Weihs has wisely refused to make his play a virtual confrontation. He has interpolated movement from actor-dancer Learie McNicolls that suggests such yearning, such illuminating thought that Hughes’s poems sing physically as well as aurally.

You long for McNicolls to go on dancing to the throbbing sounds of “Lady Be Good,” “Sunny Side of the Street” and “I Got It Bad and That Ain’t Good.”

The play moves gracefully from the probing questions of McCarthy, a gnarled presence with a rumbling rasp of a voice intoned by Howard Jerome, an actor of infinite colours. He makes McCarthy a hard man who finds dark and sinister meaning behind every sweetly constructed phrase of poetry.

McNicolls is a handsome presence with a voice as warm as honey. He makes the confrontations between art and intellect in Weihs’s self-directed play quiver with truth.

Quibbles? Hardly any.

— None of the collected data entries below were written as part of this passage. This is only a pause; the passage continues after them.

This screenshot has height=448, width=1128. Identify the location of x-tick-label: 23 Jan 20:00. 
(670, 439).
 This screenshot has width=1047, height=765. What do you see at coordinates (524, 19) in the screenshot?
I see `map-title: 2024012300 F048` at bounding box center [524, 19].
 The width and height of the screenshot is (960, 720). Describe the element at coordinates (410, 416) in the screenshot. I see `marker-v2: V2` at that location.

The transitions from poetry to dance might be more seamless, and the broad space between the actors to allow for visual projections could be tightened now and then.

Mostly, the play reminds me of the glory days of New York’s Greenwich Village, where poems were read to live jazz and the elegant dance steps of folks like Willy Blok Hansonat the Café Wha? created entertainment that was glorious, yet bizarre.

This one’s for people who like their theatre to be different.